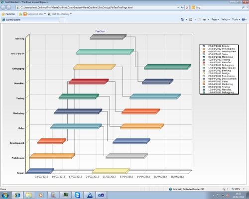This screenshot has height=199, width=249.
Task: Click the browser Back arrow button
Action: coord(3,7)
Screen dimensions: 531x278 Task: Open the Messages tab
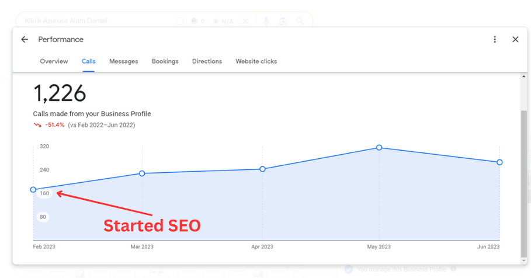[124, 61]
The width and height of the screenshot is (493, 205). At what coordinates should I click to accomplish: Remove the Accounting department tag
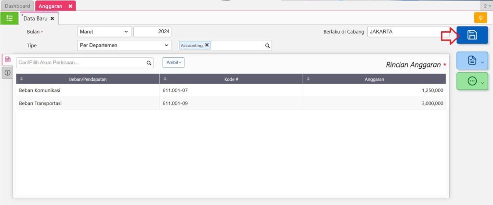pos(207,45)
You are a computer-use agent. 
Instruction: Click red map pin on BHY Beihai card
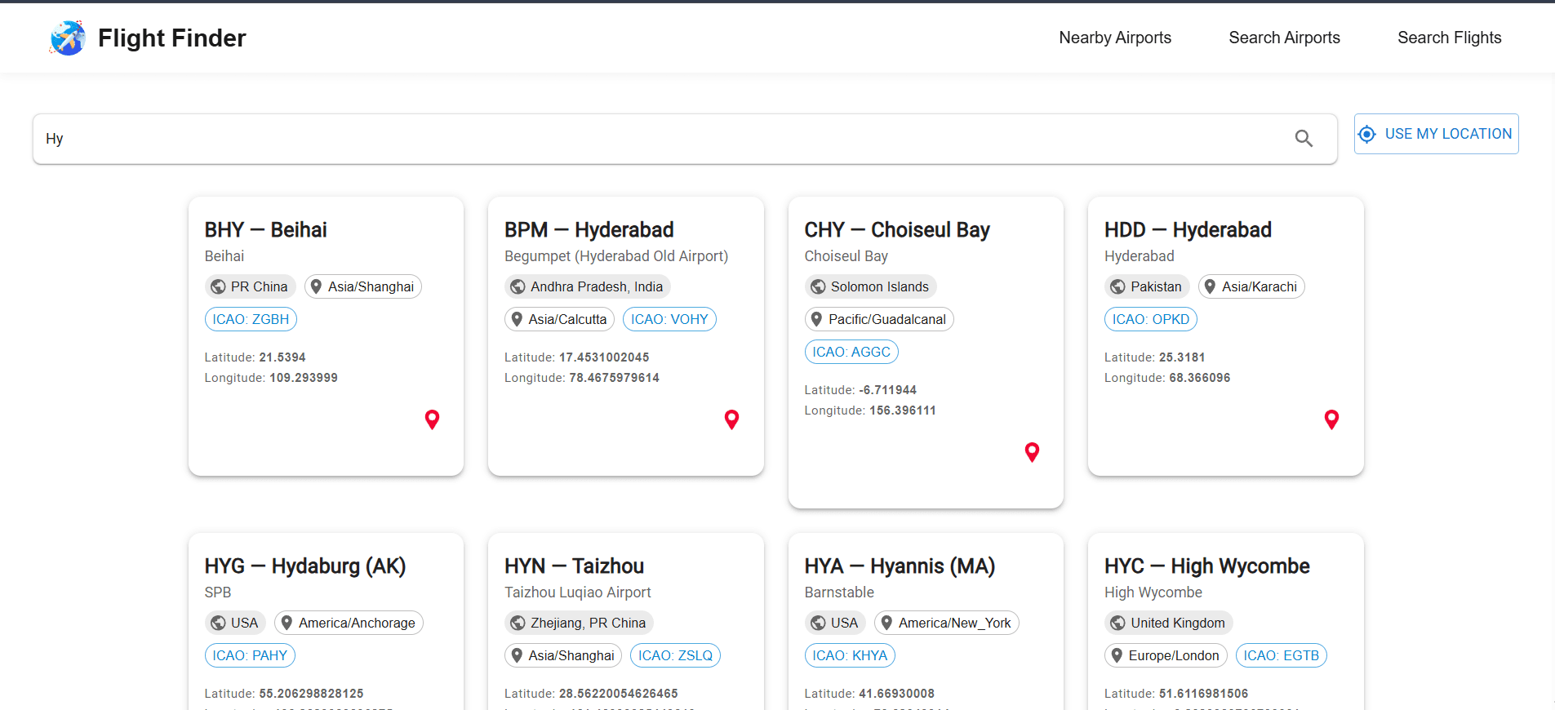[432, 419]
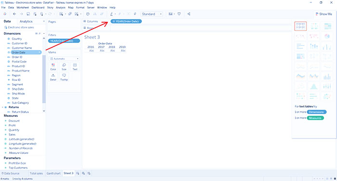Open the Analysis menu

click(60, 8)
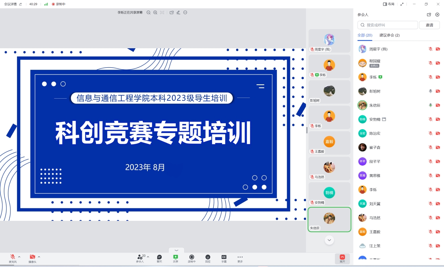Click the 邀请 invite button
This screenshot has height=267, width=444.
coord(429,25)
==
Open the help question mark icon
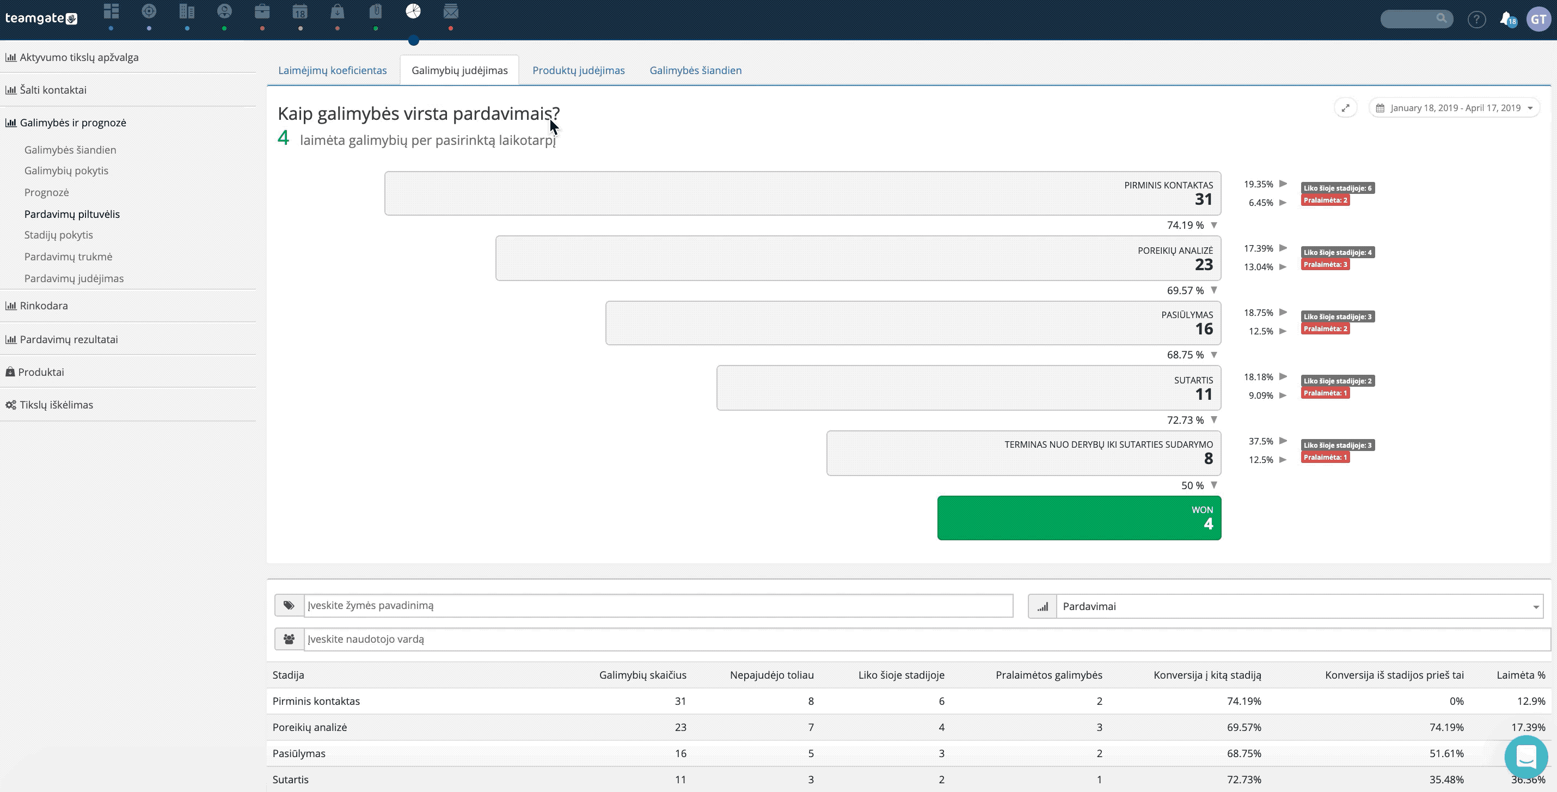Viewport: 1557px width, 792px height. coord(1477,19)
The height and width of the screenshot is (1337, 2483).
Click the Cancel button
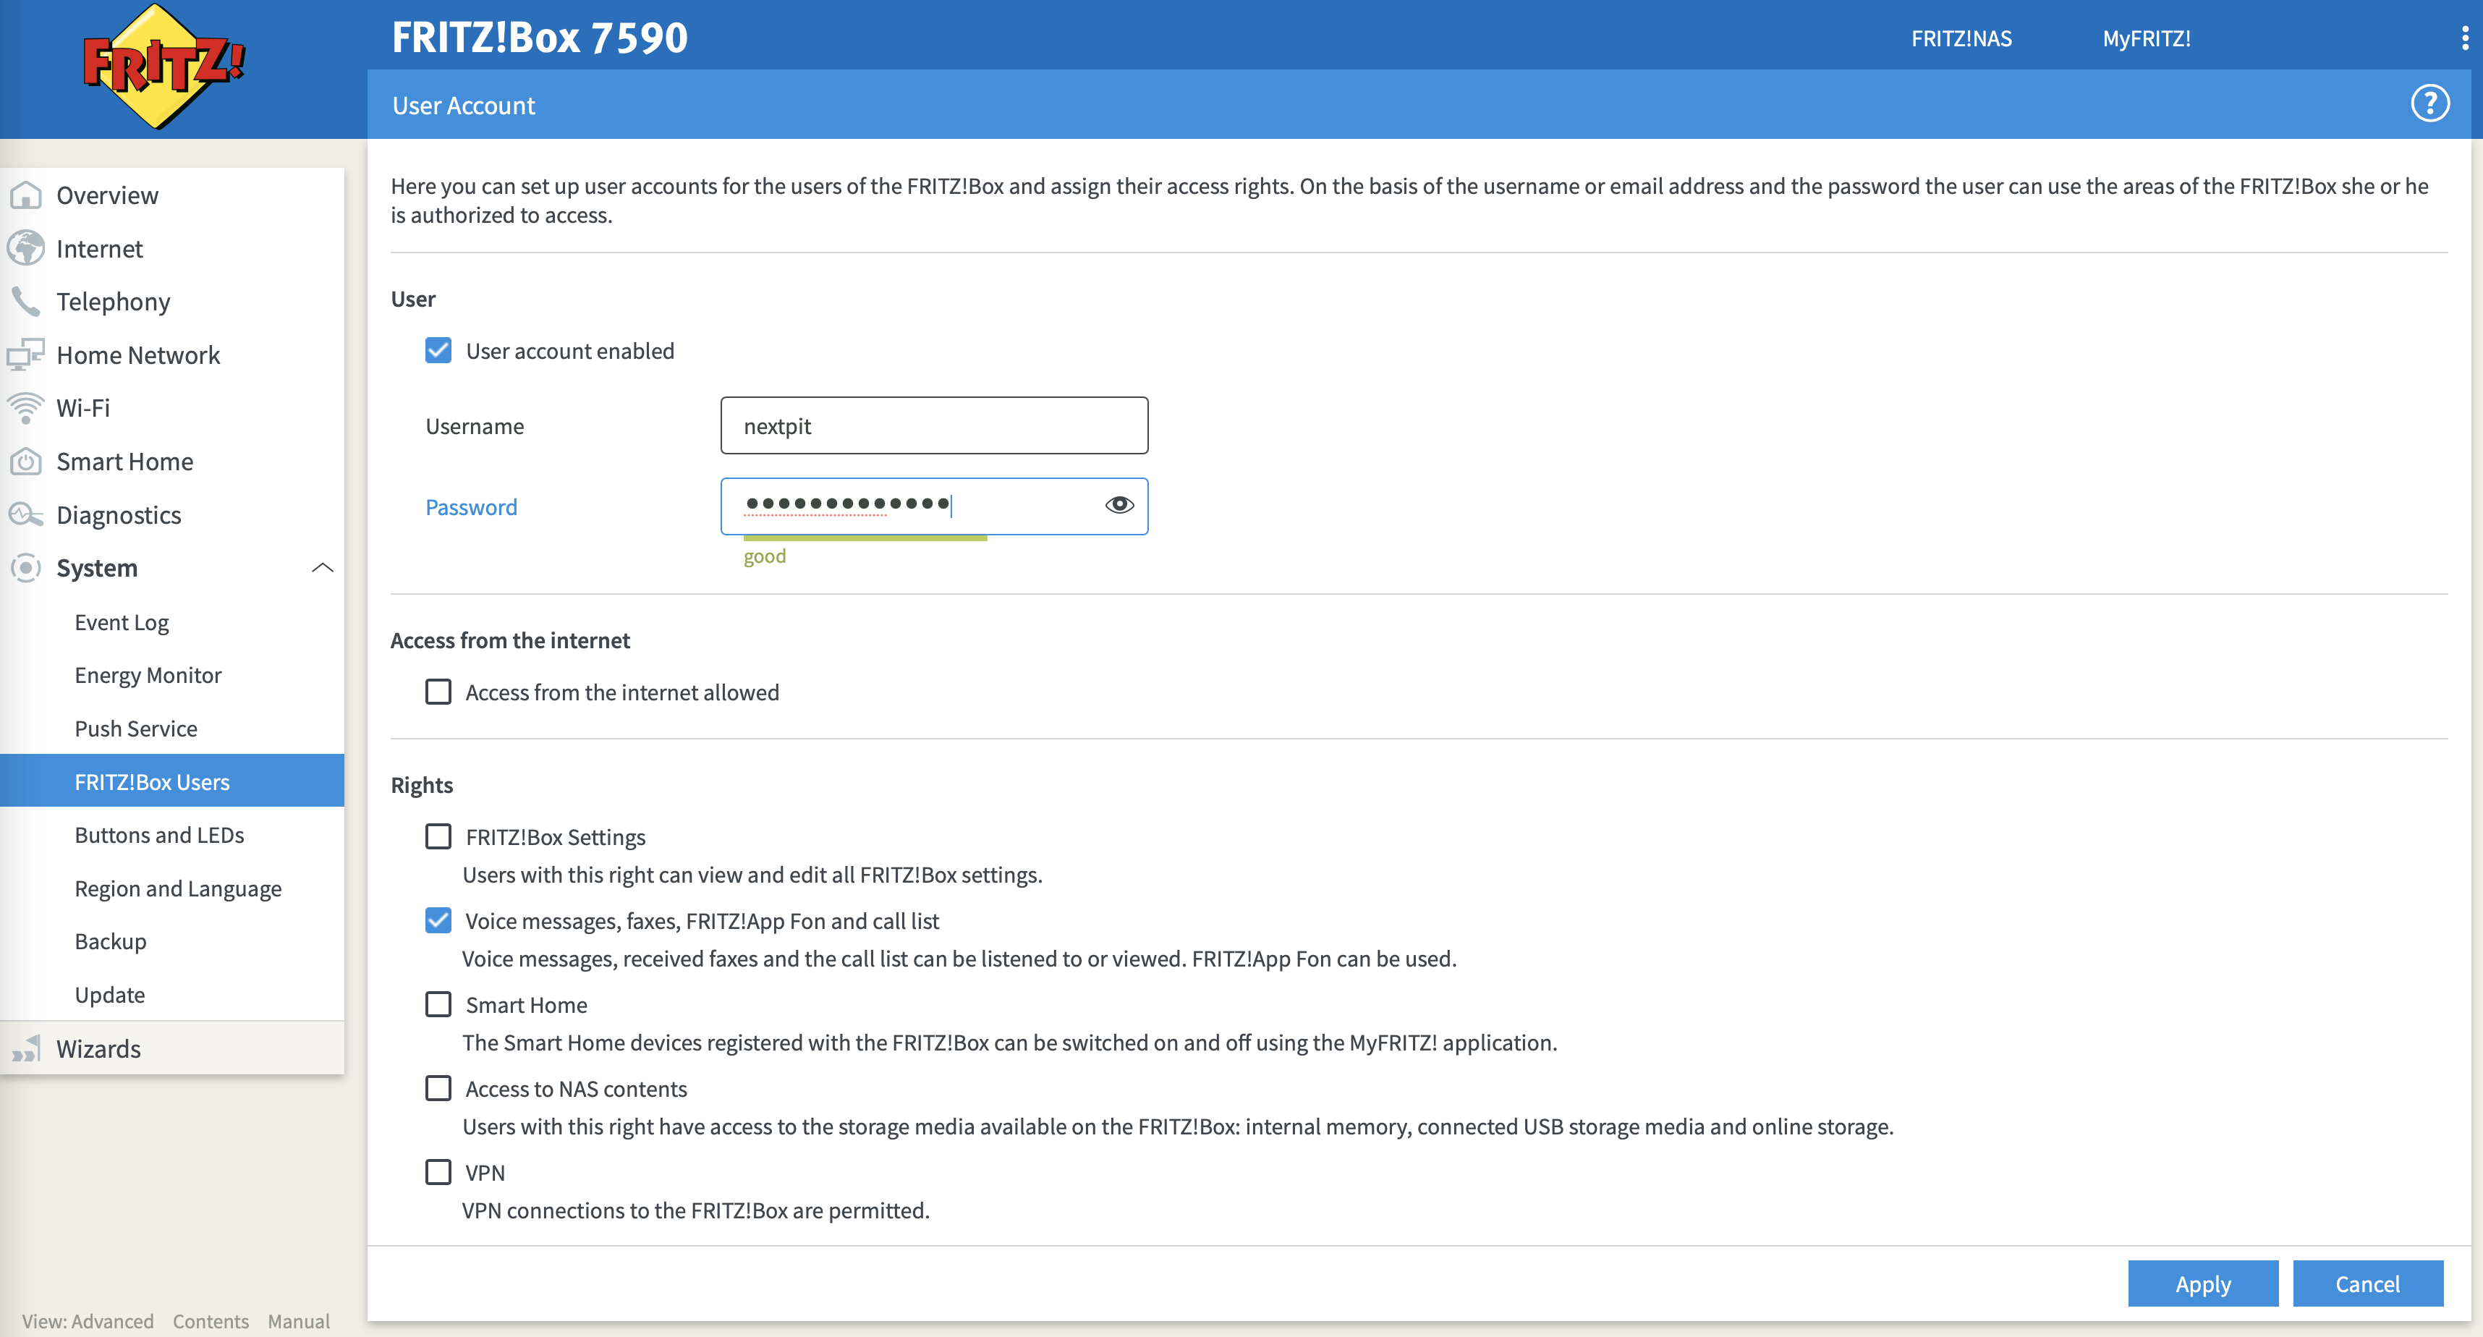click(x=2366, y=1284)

BRIEF - Can you reproduce the material verbatim, beginning at the line that contains "The width and" and ending after the line that contains "coord(429,25)", leaving out the pictures?

TASK RESPONSE -
The width and height of the screenshot is (493, 205). At what coordinates should I click to accomplish: Remove the Accounting department tag
pos(207,45)
You are a computer-use agent. 
Instruction: Click red map pin on BHY Beihai card
[432, 419]
Open the Analysis menu

click(60, 8)
Click the 邀请 invite button
This screenshot has height=267, width=444.
coord(429,25)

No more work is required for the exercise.